A safety measure to implement when transferring a client with hemiparesis from a bed to a wheelchair is:
- A. standing the client and walking him or her to the wheelchair.
- B. moving the wheelchair close to client's bed and standing and pivoting the client on his unaffected extremity to the wheelchair.
- C. moving the wheelchair close to client's bed and standing and pivoting the client on his affected extremity to the wheelchair.
- D. having the client stand and push his body to the wheelchair.
Correct Answer: B
Rationale: Moving the wheelchair close to client's bed and having him stand and pivot on his unaffected extremity to the wheelchair is safer because it provides support with the unaffected limb.
The dietitian prescribes a 24-hour calorie count for the malnourished hospitalized client. Which action should be taken by the nurse?
- A. Ask the client to recall at the end of the day the food and beverages consumed.
- B. Inform the client how to count the calories in the food and beverages consumed.
- C. Inform the client that a record will be maintained of food and beverages consumed.
- D. Ask the client to identify the food groups and foods that are being consumed in each.
Correct Answer: C
Rationale: C: Recording food intake ensures accurate calorie counts. A: Recall is unreliable. B: Clients don't calculate calories in hospital. D: Food groups don't provide calorie data.
A nurse is assigned to do pre-operative teaching on a blind patient who is scheduled for surgery the following morning. What teaching strategy would best fit the situation?
- A. Verbal teaching in short sessions throughout the day.
- B. Pre-operative booklet on the surgery in Braille.
- C. Provide a tape for the client.
- D. Have the blind patient's family member instruct the patient.
Correct Answer: A
Rationale: Information is smaller amounts is easier to retain. Teaching the day before the procedure is best accomplished in a one on one format.
The nurse is caring for the 11-month-old infant with bronchopulmonary dysplasia. The infant has 30% supplemental oxygen provided via a tracheostomy. Which action should the nurse take when the infant has a decline in oxygen saturation from 96% to 87% and appears anxious and restless?
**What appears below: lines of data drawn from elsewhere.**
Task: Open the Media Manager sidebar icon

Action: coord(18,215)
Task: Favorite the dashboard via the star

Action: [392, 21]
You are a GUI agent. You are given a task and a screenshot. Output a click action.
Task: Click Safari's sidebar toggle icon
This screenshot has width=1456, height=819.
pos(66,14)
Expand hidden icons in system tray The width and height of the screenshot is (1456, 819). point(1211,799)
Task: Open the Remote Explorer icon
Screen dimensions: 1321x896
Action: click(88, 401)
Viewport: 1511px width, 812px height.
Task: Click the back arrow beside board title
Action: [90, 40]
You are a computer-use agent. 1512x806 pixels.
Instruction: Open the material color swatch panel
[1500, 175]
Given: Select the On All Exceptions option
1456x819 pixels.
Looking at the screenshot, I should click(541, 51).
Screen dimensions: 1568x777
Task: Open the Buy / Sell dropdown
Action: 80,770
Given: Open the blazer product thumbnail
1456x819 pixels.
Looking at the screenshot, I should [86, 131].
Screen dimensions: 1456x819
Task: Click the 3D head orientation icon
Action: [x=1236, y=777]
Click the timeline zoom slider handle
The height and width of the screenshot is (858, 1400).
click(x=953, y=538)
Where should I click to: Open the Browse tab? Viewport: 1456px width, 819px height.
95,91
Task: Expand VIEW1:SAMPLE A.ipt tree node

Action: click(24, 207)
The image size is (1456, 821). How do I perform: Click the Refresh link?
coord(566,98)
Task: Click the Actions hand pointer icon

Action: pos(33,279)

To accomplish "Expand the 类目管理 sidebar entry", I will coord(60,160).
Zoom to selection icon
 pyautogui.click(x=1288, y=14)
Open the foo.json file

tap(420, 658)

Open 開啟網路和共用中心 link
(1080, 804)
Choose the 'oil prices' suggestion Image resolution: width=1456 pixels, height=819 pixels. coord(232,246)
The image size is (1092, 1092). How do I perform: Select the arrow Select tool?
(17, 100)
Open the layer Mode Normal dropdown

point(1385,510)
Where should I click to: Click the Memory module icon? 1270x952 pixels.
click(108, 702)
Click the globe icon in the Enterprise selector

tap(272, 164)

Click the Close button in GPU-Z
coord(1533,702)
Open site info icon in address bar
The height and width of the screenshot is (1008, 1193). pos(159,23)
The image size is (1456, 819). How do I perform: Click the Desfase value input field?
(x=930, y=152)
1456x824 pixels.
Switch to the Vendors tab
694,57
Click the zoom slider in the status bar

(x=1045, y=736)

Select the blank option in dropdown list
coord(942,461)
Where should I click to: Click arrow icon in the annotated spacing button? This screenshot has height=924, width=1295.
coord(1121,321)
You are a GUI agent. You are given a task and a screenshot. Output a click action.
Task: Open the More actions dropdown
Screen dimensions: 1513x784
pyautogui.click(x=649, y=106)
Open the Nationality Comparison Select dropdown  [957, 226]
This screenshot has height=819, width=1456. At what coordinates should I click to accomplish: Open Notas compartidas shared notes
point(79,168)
- A. Obtain arterial blood gases (ABGs)
- B. Increase oxygen rate from 30% to 50%
- C. Suction the tracheostomy tube
- D. Medicate for anxiety and pain
Correct Answer: C
Rationale: C: Suctioning clears potential airway obstructions causing desaturation. A: ABGs are secondary if suctioning resolves distress. B: Increasing oxygen is ineffective with an occluded airway. D: Medication doesn't address airway issues.